*Work to do*:
Rewrite the listing below, changing every "Wedding" to "Bridal" and keeping everything else the same. Omit the pictures.

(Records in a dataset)

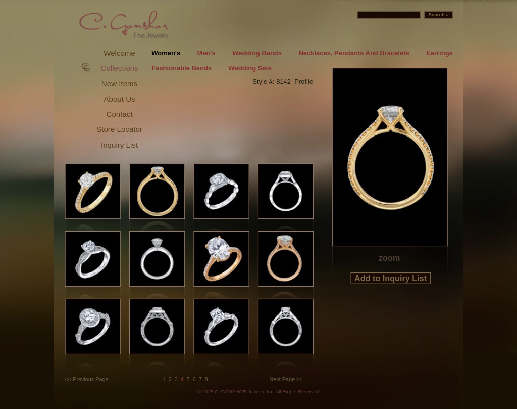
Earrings (439, 53)
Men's (206, 53)
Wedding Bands (257, 53)
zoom (389, 257)
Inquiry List (119, 145)
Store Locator (119, 129)
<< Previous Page (87, 379)
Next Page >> (286, 379)
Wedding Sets (250, 68)
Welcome (119, 53)
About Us (119, 99)
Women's (165, 53)
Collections (119, 68)
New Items (119, 83)
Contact (120, 114)
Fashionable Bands (181, 68)
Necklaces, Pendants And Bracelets (353, 53)
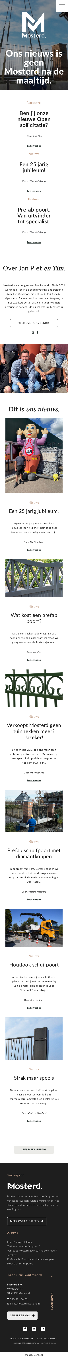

*Task output*:
Earrings (439, 53)
Men's (206, 53)
Bridal Bands (257, 53)
zoom (389, 257)
Inquiry List (119, 145)
Store Locator (119, 129)
<< Previous Page (87, 379)
Next Page >> (286, 379)
Bridal Sets (250, 68)
Welcome (119, 53)
About Us (119, 99)
Women's (165, 53)
Collections (119, 68)
New Items (119, 83)
Contact (120, 114)
Fashionable Bands (181, 68)
Necklaces, Pendants And Bracelets (353, 53)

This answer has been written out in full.